Let me talk about the ways ST programs talk to printers, and then let's
see how these ways relate to the HP Paintjet, OK? 

The first and simplest way is for the program to use the text mode of 
your printer only, and forget about the graphics mode. You get to tell the
program what escape sequences it needs to print bold, italics, compressed,
etc., but the important thing is, you're limited to the printer's own
internal fonts and capabilities in text mode. 

First Word and Wordwriter ST are examples of programs that fall into this
category. If you'd be happy with a 10-point Letter Gothic font, which is
a font that the Paintjet has built in, then using one of these programs
will produce 180-dpi NLQ text mighty speedily. And besides the black text,
you can print colored text in 6 other colors. You can do this by mapping some
Wordwriter ST modes to color escape sequences, e.g., I mapped the light,
superscript, and subscript modes (which I don't use) to red, blue, and green. 
Anyway, writing a driver for these types of programs is easy. 

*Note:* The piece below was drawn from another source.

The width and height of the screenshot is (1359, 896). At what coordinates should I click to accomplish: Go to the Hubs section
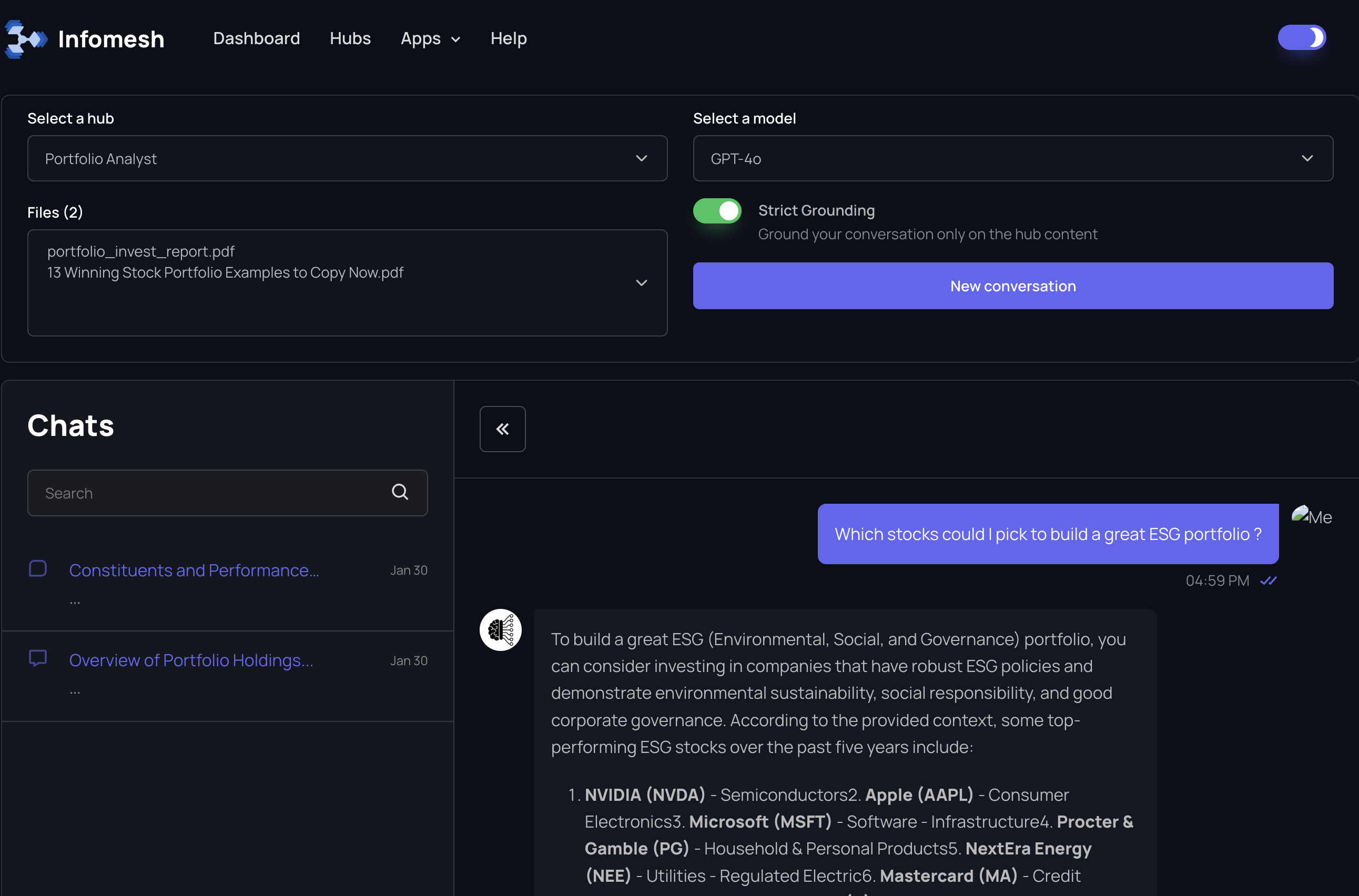[x=350, y=38]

The second way a program can print is to use GDOS along with the graphics
mode of the printer. So, if you need fancy fonts, you specify them in your
ASSIGN.SYS file, and GDOS will map them to the best possible resolution
for your printer. EasyDraw, Timeworks DTP, and Wordup are all examples of
programs that use GDOS for output. Alas, there is no GDOS driver for the 
Paintjet, to my knowledge. If programs like these are important to you,
don't buy the Paintjet! (I have the HP Deskjet also, and, fortunately,
both Neocept and Migraph have very good GDOS drivers for the Deskjet/Laserjet
series; if 300 dpi laser quality output is important to you, get one of
these printers instead.)

A third way a program can print is to use the graphics mode of your
printer, but bypass GDOS, and use its own graphics-producing schemes.
Pagestream 1.8 is in this category. It comes with a whole slew of printer
drivers including an excellent one for the Paintjet. This program is
powerful enough to be a wordprocessor and object-oriented drawing program
all by itself, not to mention it's excellent page layout capabilities.
But what really makes it stand out is it's ability to represent hundreds
of colors internally, import Degas, Neo, and Amiga HAM format color 
pictures with the palettes intact, and print them beautifully to the Paintjet.
It also has a color postscript driver for people with color postscript
printers. Not only that, it comes with outline fonts (not bitmapped) so
you can get arbitrarily big, tall letters with no additional disk space!

Summary: If you really need brilliant color output and 180 dpi text in the
 same device, get the Paintjet. You can use the programs I mentioned, and
 you'll be happy. If you need a printer that has good GDOS support, and color
 is not important but 300 dpi laser quality is, get the Deskjet/Laserjet.